The new UK Government led by Keir Starmer has set out plans to introduce a generational smoking ban and stricter controls on vapes and other nicotine products in its legislative agenda for the year.
The Tobacco and Vapes bill was included in today’s King's Speech, a Westminster tradition where the King - Charles III - reads a speech prepared by the Government which sets out its legislative agenda for the year.
“A Bill will be introduced to progressively increase the age at which people can buy cigarettes and impose limits on the sale and marketing of vapes”, according to the speech delivered by the 75 year-old Monarch.
No one currently under the age of 14 would be legally allowed to be sold cigarettes, according to the proposed law, which would also include new powers for UK Ministers to regulate the flavour, packaging and display of safer nicotine products like vapes or nicotine pouches.

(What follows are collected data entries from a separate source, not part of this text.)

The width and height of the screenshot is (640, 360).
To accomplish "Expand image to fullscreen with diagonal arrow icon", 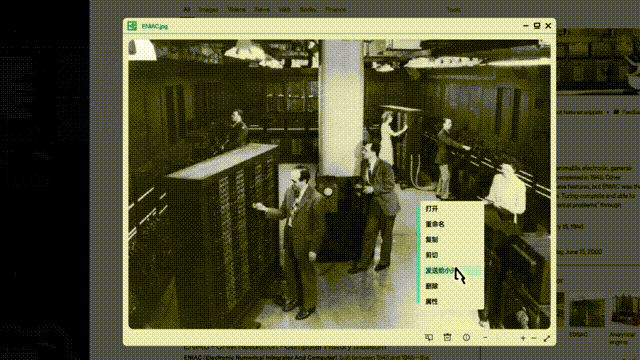I will [x=547, y=338].
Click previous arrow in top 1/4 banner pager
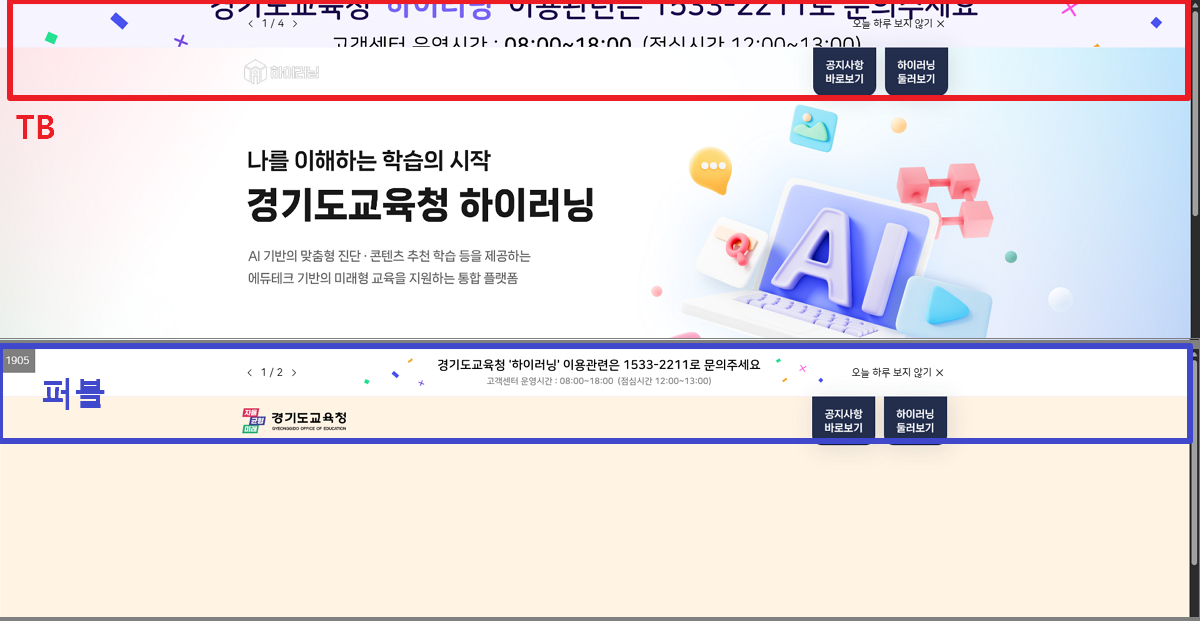This screenshot has width=1200, height=621. [250, 23]
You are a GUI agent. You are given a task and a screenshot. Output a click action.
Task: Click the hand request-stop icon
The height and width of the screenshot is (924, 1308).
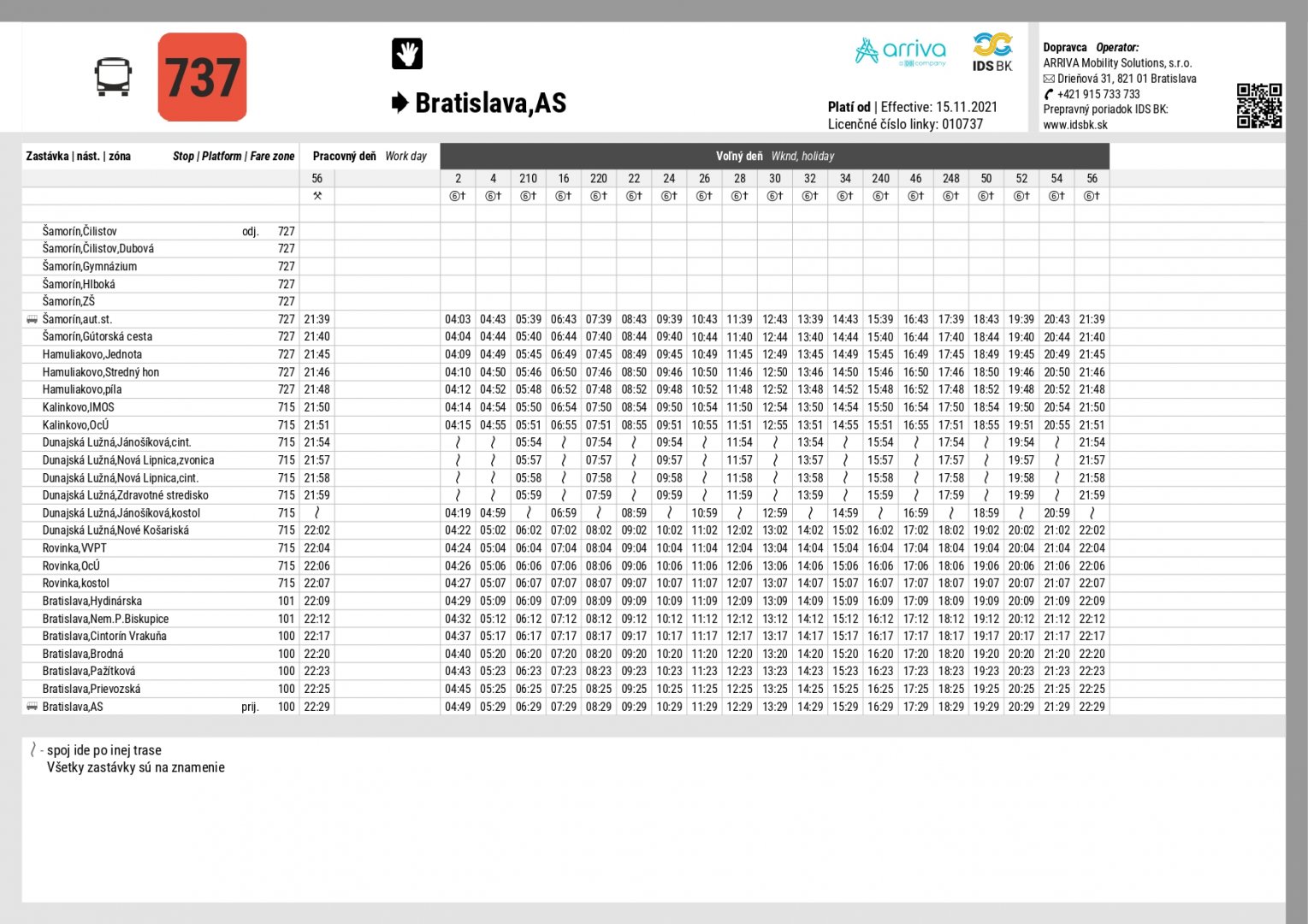click(407, 54)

The proposals came initially from the previous Conservative Government under Rishi Sunak. But when Sunak called a snap general election in May, the plans were shelved due to insufficient Parliamentary time to complete the legislative process.
Labour campaigned on a manifesto which promised to bring back the Bill, and the now Health Secretary Wes Streeting has previously been skeptical about safer nicotine products.
The New Nicotine Alliance, a consumer group in the UK, wrote to the new Government earlier this month, asking the government to consider the benefits that safer nicotine products have for adults.
”Smokers and vapers would like the government to tread more lightly on their lives”, reads the letter. “They want to see public health policy work by consent rather than coercion and for the government to be a respectful enabler, not a hectoring prohibitionist. A policy encouraging smokers to make their own choices to switch to safer products is respectful, ethical and pragmatic – and far more likely to work”.
The Government was quick to defend the bill, with Chief Medical Officer Chris Whitty saying:
“A smokefreecountry would prevent disease, disability and premature deaths long into the future. Smoking causes harm across the life course from stillbirths, asthma in children, cancers, strokes, heart attacks and dementia. Most smokers wish they had never started. Second hand smoke causes harm including to vulnerable people. The Bill to create to a smokefree country in the King’s Speech would be a major step forward in public health.”